Störffall auf Chemieplattform: Carling: CDU und SPD weisen Kritik der Grünen zurück

Störffall auf Chemieplattform : Carling: CDU und SPD weisen Kritik der Grünen zurück

Nach dem Störfall im Chemiewerk Arkema im lothringischen Carling haben CDU und SPD im Landtag die Kritik der Saar-Grünen zurückgewiesen. Der Grünen-Landeschef und Bundestagsabgeordnete Markus Tressel hatte am Montag die „grundsätzliche Haltung“ des saarländischen Umweltministers Reinhold Jost (SPD) zur Chemieplattform bemängelt.
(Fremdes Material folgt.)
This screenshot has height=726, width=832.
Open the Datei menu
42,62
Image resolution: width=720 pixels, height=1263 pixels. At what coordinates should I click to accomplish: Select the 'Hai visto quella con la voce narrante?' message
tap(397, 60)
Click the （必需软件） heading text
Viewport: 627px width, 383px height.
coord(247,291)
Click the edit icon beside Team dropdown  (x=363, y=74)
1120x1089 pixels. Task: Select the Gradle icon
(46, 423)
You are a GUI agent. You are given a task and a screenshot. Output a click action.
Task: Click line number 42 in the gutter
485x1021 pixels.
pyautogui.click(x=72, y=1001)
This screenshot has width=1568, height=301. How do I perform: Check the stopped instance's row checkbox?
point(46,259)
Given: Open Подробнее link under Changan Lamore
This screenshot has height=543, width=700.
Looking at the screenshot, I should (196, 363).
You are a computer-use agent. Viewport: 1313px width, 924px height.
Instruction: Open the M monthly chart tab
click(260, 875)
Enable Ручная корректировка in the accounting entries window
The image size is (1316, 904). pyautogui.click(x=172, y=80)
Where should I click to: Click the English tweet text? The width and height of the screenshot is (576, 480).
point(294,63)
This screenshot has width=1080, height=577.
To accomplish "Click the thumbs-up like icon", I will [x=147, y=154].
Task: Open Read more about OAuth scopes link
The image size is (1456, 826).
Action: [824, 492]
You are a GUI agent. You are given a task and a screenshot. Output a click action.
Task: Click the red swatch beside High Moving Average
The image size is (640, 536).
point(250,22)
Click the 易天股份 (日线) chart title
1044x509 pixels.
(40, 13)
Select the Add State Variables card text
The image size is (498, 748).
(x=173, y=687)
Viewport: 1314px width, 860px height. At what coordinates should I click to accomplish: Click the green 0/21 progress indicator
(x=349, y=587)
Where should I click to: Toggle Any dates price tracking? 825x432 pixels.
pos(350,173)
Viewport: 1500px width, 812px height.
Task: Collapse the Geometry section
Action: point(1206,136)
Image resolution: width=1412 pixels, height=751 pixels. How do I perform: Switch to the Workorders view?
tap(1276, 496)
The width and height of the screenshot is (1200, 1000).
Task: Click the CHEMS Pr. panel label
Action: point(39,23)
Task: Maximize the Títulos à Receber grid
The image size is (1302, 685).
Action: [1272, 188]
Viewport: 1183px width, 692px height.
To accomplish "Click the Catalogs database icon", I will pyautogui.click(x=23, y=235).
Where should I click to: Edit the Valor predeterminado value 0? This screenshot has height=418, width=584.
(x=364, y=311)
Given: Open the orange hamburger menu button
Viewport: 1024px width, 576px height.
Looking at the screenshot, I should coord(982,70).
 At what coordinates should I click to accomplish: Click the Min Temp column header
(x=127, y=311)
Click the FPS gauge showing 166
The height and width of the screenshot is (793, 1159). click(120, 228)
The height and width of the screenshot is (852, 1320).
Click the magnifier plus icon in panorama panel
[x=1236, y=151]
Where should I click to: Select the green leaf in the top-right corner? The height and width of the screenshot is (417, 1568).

Die in den kommenden Jahren anstehenden Erweiterungen in Carling müssten deutlich kritischer begleitet werden, sagte Tressel. Frankreich sei ein souveränes Land, das seine Industrie- und Energiepolitik betreibe, wie man es für richtig halte, entgegnete am Montag der CDU-Fraktionschef Alexander Funk. „Wenn Herr Tressel der Meinung ist, dass er da mehr Erfolg hätte, kann er nach Carling oder Paris fahren und eine Lösung herbeiführen.“ Der SPD-Fraktionschef Ulrich Commerçon sagte: „Das ist dummes Zeug, was Herr Tressel da sagt.“ Das Umweltministerium wahre die Interessen der Saarländer sehr deutlich. Dagegen erklärte AfD-Fraktionschef Josef Dörr: „Das ist die negative Seite der sogenannten Frankreichstrategie.“ Die Franzosen hätten ein „gesundes eigenes Interesse“, sagte er: „An uns liegt denen natürlicherweise wenig.“ Oskar Lafontaine, der Chef der Linksfraktion, sagte, dass Carling „ein Dauerthema der deutsch-französischen Gespräche auf regionaler Ebene sein“ solle. Am vergangenen Donnerstag hatte ein Leck auf der Chemieplattform für einen beißenden Gestank im saarländischen Grenzgebiet gesorgt.